Rep: A Syalaby Ichsan/ Red: cr01

Jumat 02 Sep 2011 21:37 WIB

Shalat Idul Fitri (ilustrasi) Foto: Republika/Agung Supriyanto Shalat Idul Fitri (ilustrasi)

REPUBLIKA.CO.ID, JAKARTA – Perbedaan Hari Raya Idul Fitri yang kembali dialami umat Islam diharapkan tidak membawa kepada perpecahan.

Anggota dewan pembina Dewan Dakwah Islam Indonesia (DDII), Adian Husaini, menilai sebenarnya perbedaan tersebut bisa dihindari apabila ada kearifan dari organisasi masyarakat (ormas) Islam dalam menentukan hari raya.

Adian menilai sebenarnya fatwa Majelis Ulama Indonesia (MUI) sudah menjelaskan agar ormas Muslim wajib bermusyawarah dengan pemerintah sebelum mengambil sikap untuk menentukan hari raya. "Tapi fatwanya sebatas macan ompong," kata Adian saat dihubungi, Jumat (2/9).

Menurutnya, perlu ada kedewasaan terutama dari Nahdhatul Ulama dan Muhammadiyah sebagai dua ormas Islam terbesar dalam menentukan ijtihad agar tidak mengorbankan persatuan.

Adian mencontohkan, perbedaan sebenarnya sudah terjadi beribu-ribu tahun yang lalu pada masa sahabat dan imam-imam besar. Akan tetapi mereka bisa berkorban demi kepentingan umat yang lebih besar. Seperti ketika ada mazhab yang melakukan pembacaan doa qunut saat shalat subuh dan ada yang tidak. "Tidak pernah ada sampai dua kali shalat Subuh," ujarnya.
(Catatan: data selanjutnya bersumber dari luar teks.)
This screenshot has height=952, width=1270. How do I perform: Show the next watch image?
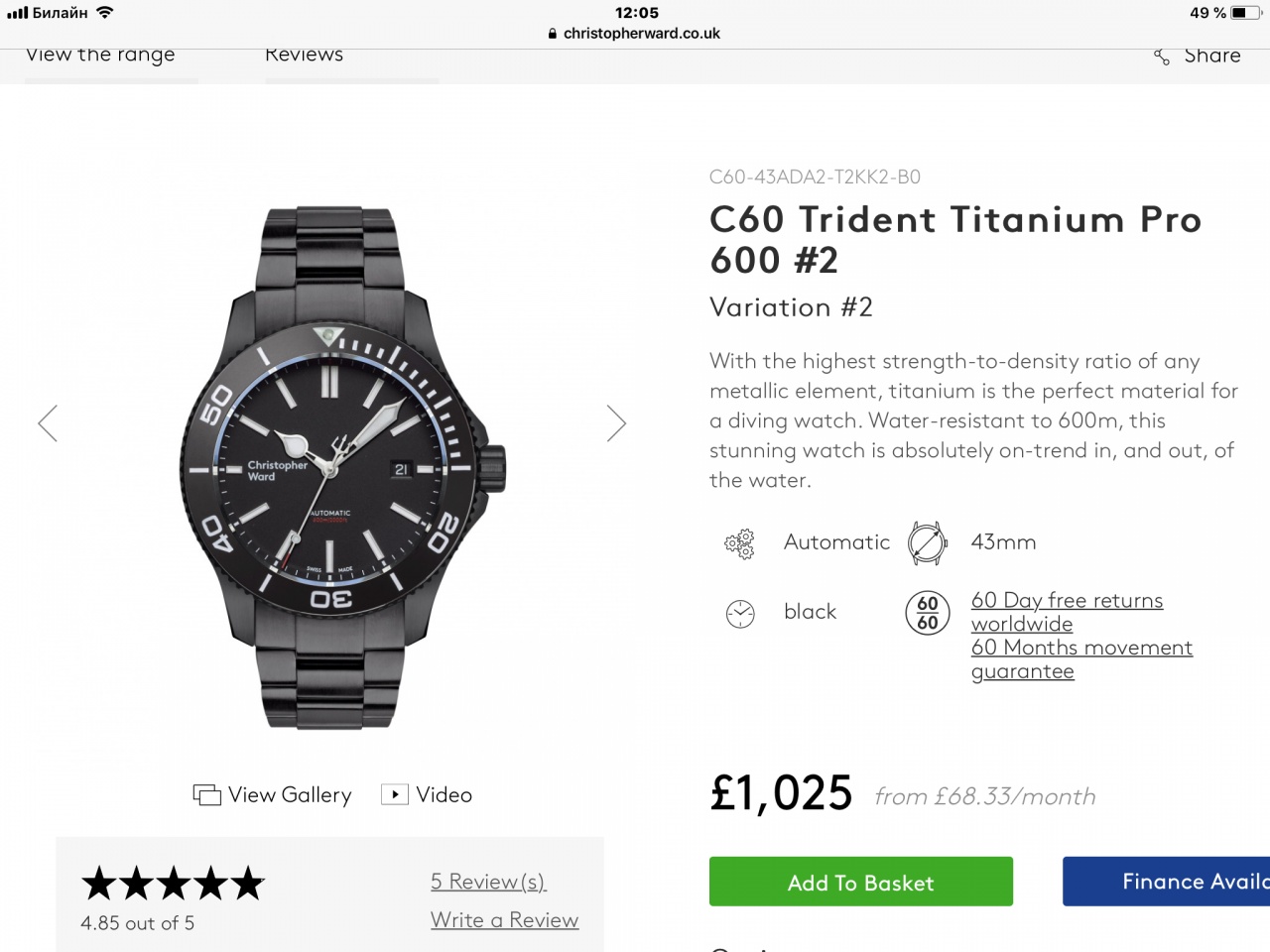click(616, 423)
Contoh lainnya, lanjut Adian, yakni pelaksanaan shalat Jumat. Ketika shalat Idul Fitri di Arab Saudi dan di Indonesia berbeda satu hari, seharusnya shalat Jumat di dua negara tersebut berbeda jika memang terjadi perbedaan waktu sehari. Akan tetapi shalat Jumat di Arab Saudi dengan di Indonesia masih tetap hari Jumat dan tidak bergeser satu hari.
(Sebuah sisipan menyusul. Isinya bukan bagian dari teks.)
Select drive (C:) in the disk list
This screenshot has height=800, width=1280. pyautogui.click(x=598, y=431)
Adian mengungkapkan memang selama ini tidak ada masalah dengan adanya perbedaan lebaran seperti tahun ini. Namun jika dibiarkan berlarut-larut, khawatir akan timbul perpecahan. "Bagaimanapun, akan susah di dalam hati jika di satu tempat ada dua Ied," tandasnya.